Sytuacja po pandemii systematycznie poprawia się z perspektywy pracowników: połowa firm planuje podwyżki, zwiększył się też odsetek przedsiębiorstw prognozujących wzrost zatrudnienia – wskazują wyniki 44. edycji badania Plany Pracodawców przeprowadzonego przez Instytut Badawczy Randstad i Gfk Polonia.
Komentarz Moniki Fedorczuk, ekspertki Konfederacji Lewiatan
Dla działów HR końcówka roku to czas robienia planów dotyczących wynagrodzeń. Tegoroczna układanka wymaga wzięcia pod uwagę nieco więcej czynników niż zazwyczaj. W listopadzie inflacja wyniosła 7,8%, ale roczny wskaźnik będzie niższy niż ten za ostatnie miesiące (prognoza na rok 2021 to 4,9%). Wzrost wynagrodzeń na poziomie w okolicach tych wartości to tzw. podwyżka inflacyjna, która chroni wynagrodzenia pracowników przed spadkiem wartości siły nabywczej.

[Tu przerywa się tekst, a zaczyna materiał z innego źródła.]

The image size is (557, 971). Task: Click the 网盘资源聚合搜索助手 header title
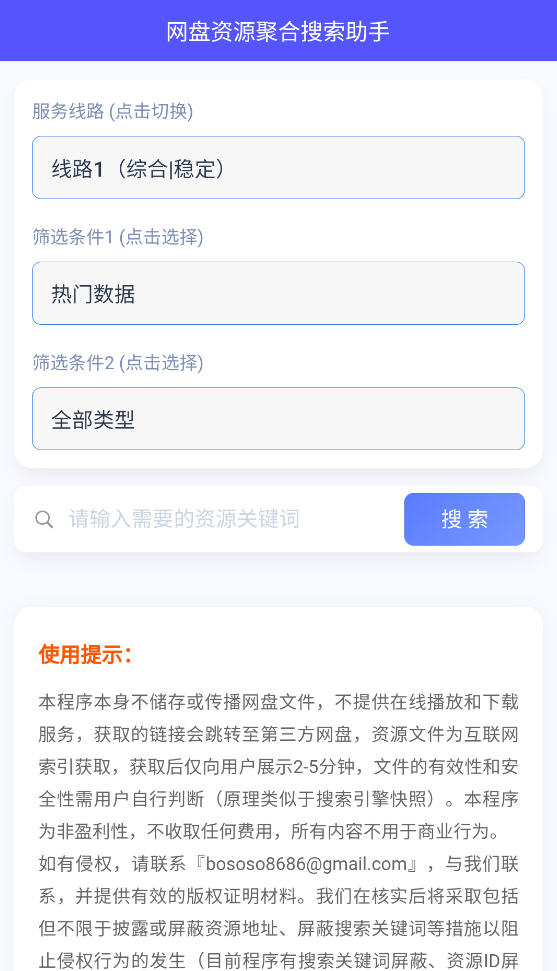point(278,31)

Na płace w przyszłym roku będą też wpływały zmiany podatkowe w Polskim Ładzie. Wiele firm obserwuje obecnie działania konkurentów wstrzymując się z podwyżkami mającymi na celu „rekompensowanie” obniżenia kwoty płacy netto dla części pracowników. Trudno tu więc o decyzje dotyczące podwyżki wynagrodzeń takich samych dla wszystkich zatrudnionych u danego pracodawcy.

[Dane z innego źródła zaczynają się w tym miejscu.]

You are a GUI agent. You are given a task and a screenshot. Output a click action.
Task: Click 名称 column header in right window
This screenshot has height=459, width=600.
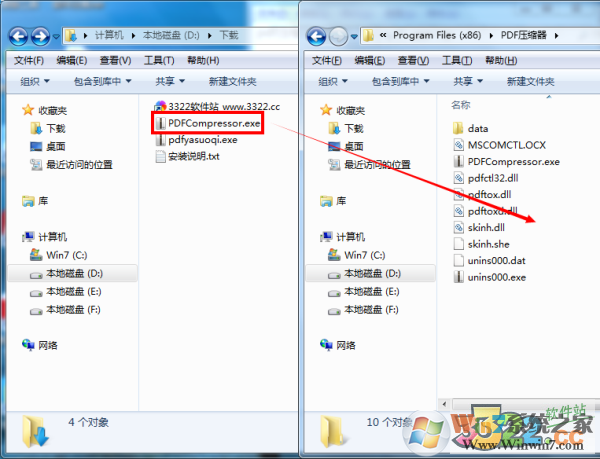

Kolejnym czynnikiem, odgrywającym ważną rolę w polityce kształtowania wynagrodzeń jest potrzeba ograniczenia rotacji w firmach oraz pozyskanie nowych pracowników. To ostanie jest szczególnie trudne w sytuacji ograniczonych zasobów pracy na rynku oraz występującej luki kompetencyjnej. Warto zauważyć, że dla pracowników do prac powtarzalnych, o niskim stopniu skomplikowania nawet relatywnie nieduże różnice w wynagrodzeniu mogą stanowić wystarczający powód do zmiany pracodawcy.